Радист сыграл сильно — размазал гестаповца по стене. Тот на глазах скис, готов уже сдать назад безоговорочно. Радист подставляет его под два тарана: стамбульский и берлинский. Вопрос: кому нужны здесь Ланге и Саид-бек? Только Ушахову. Но они не нужны им — Хасану и дагестанцу: лишние нахлебники. Их всех будет слишком много для одного победного пирога. Что касается партизанских баз…

Исраилов наклонился к уху гестаповца, сказал что-то шелестящим шепотом. Выпрямился, обворожительно приласкал глазами Шамиля.

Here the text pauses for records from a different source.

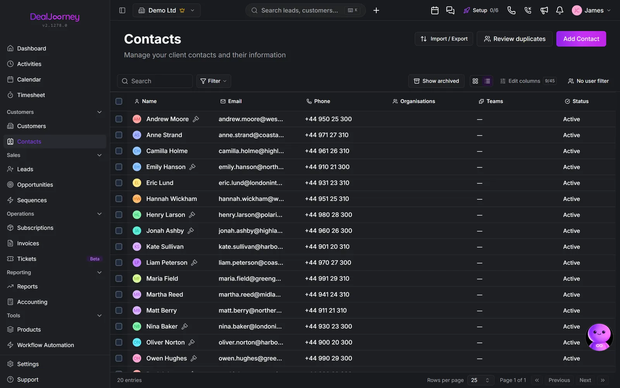620x388 pixels.
Task: Change rows per page selector
Action: coord(481,380)
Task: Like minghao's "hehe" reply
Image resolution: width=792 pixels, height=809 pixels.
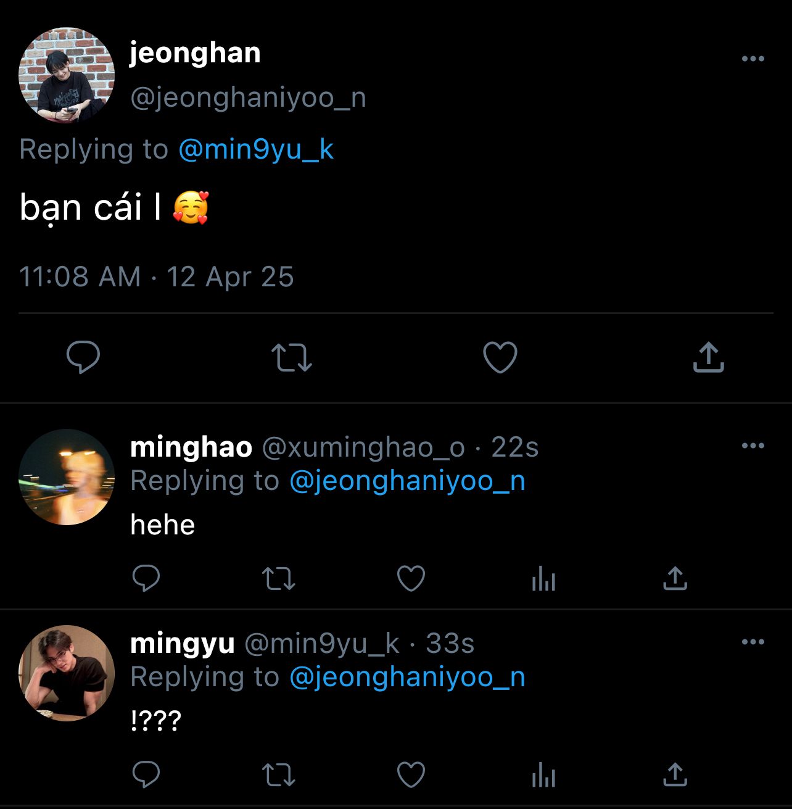Action: (x=411, y=579)
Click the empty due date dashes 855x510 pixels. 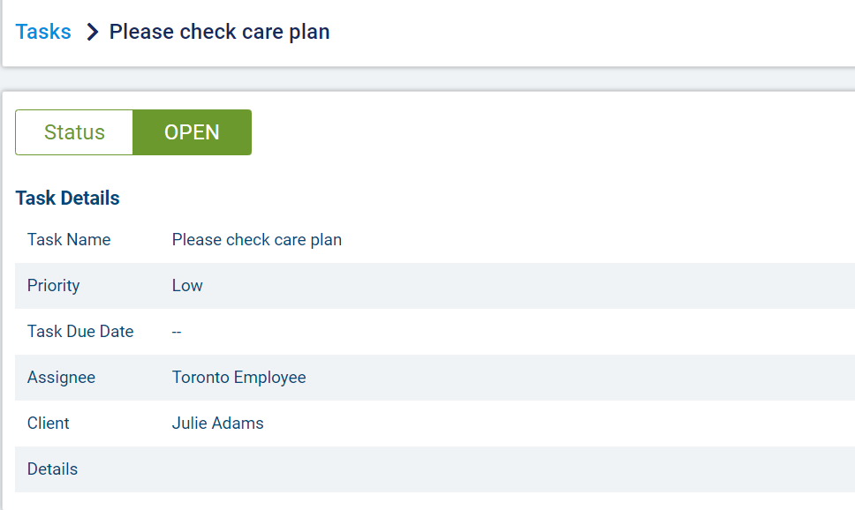coord(177,332)
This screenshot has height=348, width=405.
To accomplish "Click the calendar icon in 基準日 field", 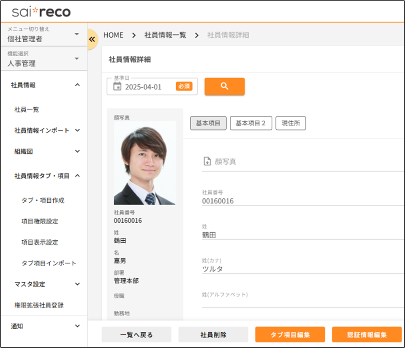I will pyautogui.click(x=117, y=87).
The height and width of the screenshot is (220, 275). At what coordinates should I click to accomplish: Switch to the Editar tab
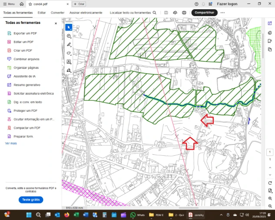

— Господин Ушахов, передайте рацию, все ваши пароли и позывные господину полковнику. На связь со Стамбулом выйдет вместо вас он. Заодно оповестит о своем прибытии в Берлин.

— Опять все сначала? — тихо спросил Шамиль. — Ты… ты что задумал? Как это понимать?

«Понимай правильно, капитан. Это значит, что ты нам не нужен. Ты взял за горло гестаповца партизанскими базами, выставил себя незаменимым. Ошибаешься. Тебя можно заменить. Именно для этого я приручал Гачиева. Тот принесет в зубах дислокацию всех баз, стоит только приказать. Его ни обойти, ни объехать в Грозном — нарком. Принесет Гачиев, а передаст Осман-Губе!»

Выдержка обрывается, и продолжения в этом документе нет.